● Task:
Copy out the entire listing precisely.

● Material provided:
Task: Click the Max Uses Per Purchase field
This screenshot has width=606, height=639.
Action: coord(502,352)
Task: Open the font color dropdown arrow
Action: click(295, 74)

● Reply:
Task: Click the Max Uses Per Purchase field
This screenshot has width=606, height=639.
Action: coord(502,352)
Task: Open the font color dropdown arrow
Action: click(295, 74)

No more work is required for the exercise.